TEXT PROVIDED:

Start of Block

Tvad, its not really a VHS/Beta thing- the point is that if you want to get off the cable merry go round, using the low impedance standard is the ticket. Otherwise feel free to pay whatever you have to to get an unterminated cable to do the same thing :) the way I see it, you either pay for the technology to make it happen, or you pay for the cable to make it happen. Seems to me using the technology to advantage is cheaper.
I'm a little curious. Let's go with Ralph's theory for a bit. If I own an MP-3 preamp and M-60 amps, then logically, the cable between these should not be an issue with regard to cable artifacts since the MP-3 conforms to the 600 ohm standard. However, let's assume I put my DAC into the equation which in balanced mode via it's XLR outputs has an output impedance of 100 ohms. In this case cable artifacts could be an issue running from the DAC to MP-3. Do I have this correct?
From my perspective I thought the key aspect of a balanced design was that it is differential with the circuit balanced throughout. BAT and Rowland meet this criteria, but not the 600 ohm standard. If I read Kirkus' post correctly, the 600 ohm standard should not be relevant.
Clio09, there are two common meanings of the term "balanced" in high-end audio these days.
First, there's "balanced" as it applies to interconnects, where the idea is that there are two signal-carrying conductors, each with equal impedance (though not necessarily voltage) to ground, the signal being defined as the voltage between the two conductors. Both the driving source and the receiving equipment are responsible for maintaining this impedance balance, and the receiving stage is responsible for separating the signal voltage that appears between the two conductors (the "differential mode" voltage) from any noise voltage that happens to develop equally between both conductors and ground (the "common mode" voltage). The performance of the receiving equipment in performing this task is usually expressed as "common-mode rejection ratio", which is the difference in sensitivity between the same voltage, applied common-mode vs. differential-mode.
"Balanced" or "differential" as it applies to circuitry inside the equipment usually refers to the fact that there are actually two equal (voltage and/or impedance) and opposite-polarity signal paths inside. It is possible to have an unbalanced input feeding a differential circuit, or vice-versa . . . and ditto on the output side.

End of Block

GIVEN RECORDS:
Start of Block

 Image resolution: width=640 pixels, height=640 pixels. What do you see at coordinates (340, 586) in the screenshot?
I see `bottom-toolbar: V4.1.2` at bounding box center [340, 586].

End of Block
Start of Block

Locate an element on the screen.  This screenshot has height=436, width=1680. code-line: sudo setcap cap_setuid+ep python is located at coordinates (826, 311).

End of Block

QUESTIONS TO ANSWER:
a) Using the balanced audio thread, decide whether each statement agrees with it, answering yes or no and quoting the deciding words: (i) The DAC's XLR outputs in balanced mode have an output impedance of 100 ohms. (ii) BAT and Rowland meet the 600 ohm standard. (iii) Common-mode rejection ratio is the difference in sensitivity between the same voltage applied common-mode versus differential-mode.
b) Carry the balanced audio thread forward, starting after its final sentence.
The records have no connection to the balanced audio thread.

WRITTEN ANSWERS:
a)
(i) Yes: "which in balanced mode via it's XLR outputs has an output impedance of 100 ohms"
(ii) No: "BAT and Rowland meet this criteria, but not the 600 ohm standard."
(iii) Yes: "which is the difference in sensitivity between the same voltage, applied common-mode vs. differential-mode"

b)
It does seem that a huge percentage of high-end audio manufacturers are unaware of the distinction between these points, as it's common to build a "balanced" preamplifier by simply building two non-differntial circuits, and connecting one each to pins 2 and 3 of the input and output XLRs. Equipment designed this basically takes all the incoming noise, sometimes amplifying it, adding some noise of its own, and "passes the buck" to the next piece of equipment in hopes that it may have some common-mode rejection capability. Frequently, that next piece of equipment ends up being the speaker.
From past threads, I think that Atmasphere and I are both in agreement about the need for equipment to have good common-mode rejection. We're also in agreement about the need for balanced line output stages to have a low output impedance, and excellent performance into low-impedance loads. Where we differ is in the specifics of how to design a balanced input stage.
My main problem with the 600 ohm terminating resistor is that it places a very high current demands on the preceeding electronics, which in all likelihood will have degraded performance into a 600 ohm load. It is relatively ineffective at reducing the effects of cable reactance - this is determined mainly by the source impedance.
The 600 ohm resistor may show a slight improvement on the common-mode rejection ratio, but the same or better results can be obtained by raising the common-mode impedance instead of lowering the differential-mode impedance . . . without affecting the performance of the preceeding equipment. And the only argument left is that of transmission-line effects . . . which is irrelevant for typical (<100 feet) lengths in a voltage-transfer system.
Tvad, what you are missing is the output impedance is not the spec. For example, the Modright might have a 100 ohm output impedance- if the output winding is designed to drive 600 ohms then it would work fine. Ditto Roland and Wadia. The output impedance is something very different from what load the circuit will drive.
Its a good idea for an electronic circuit to have about 1/10th the output impedance vs the load it has to drive, however there are some exceptions where the output impedance can appear to be much higher, yet it will drive the load just fine. For example, my Neumann microphones are set up to drive 150 ohms. What this means is that if you don't load them at 150 ohms (if instead you have a load of 1000 ohms or higher), the output transformer will express the inter-winding capacitance rather than the turns ratio, and you will get coloration and no bass.
If we take the example of the Modwright, a similar situation exists- its measured output impedance is one thing, the load it drives (and is optimized for) is another. I suspect it has that load built-in, much like the old Ampex tape machines did, so that their output transformers would be properly loaded.
The Cary has sufficiently low enough output impedance to drive 600 ohms, but if it employs a coupling cap, its likely that you will get a low frequency roll-off if you try to do it. IOW the only tube units that will drive 600 ohms properly will have: 1) a low output impedance (well withing the range of several of the units already mentioned) and 2) will either employ a) an output transformer, or b) a very large coupling cap, or c) be direct-coupled.
It turns out a large coupling cap is impractical, so you can see how the realities of trying to do this limits the field.
In the world of transistors, its quite easy to get semiconductors to drive 600 ohms, so there should be lots of the examples there.
I second Kirkus about the dubious need for 600 ohm termination resitor over short distances. However, I agree with Ralph that if you want to go exceptionally long distances then 600 Ohm should get better results. Horses for Courses.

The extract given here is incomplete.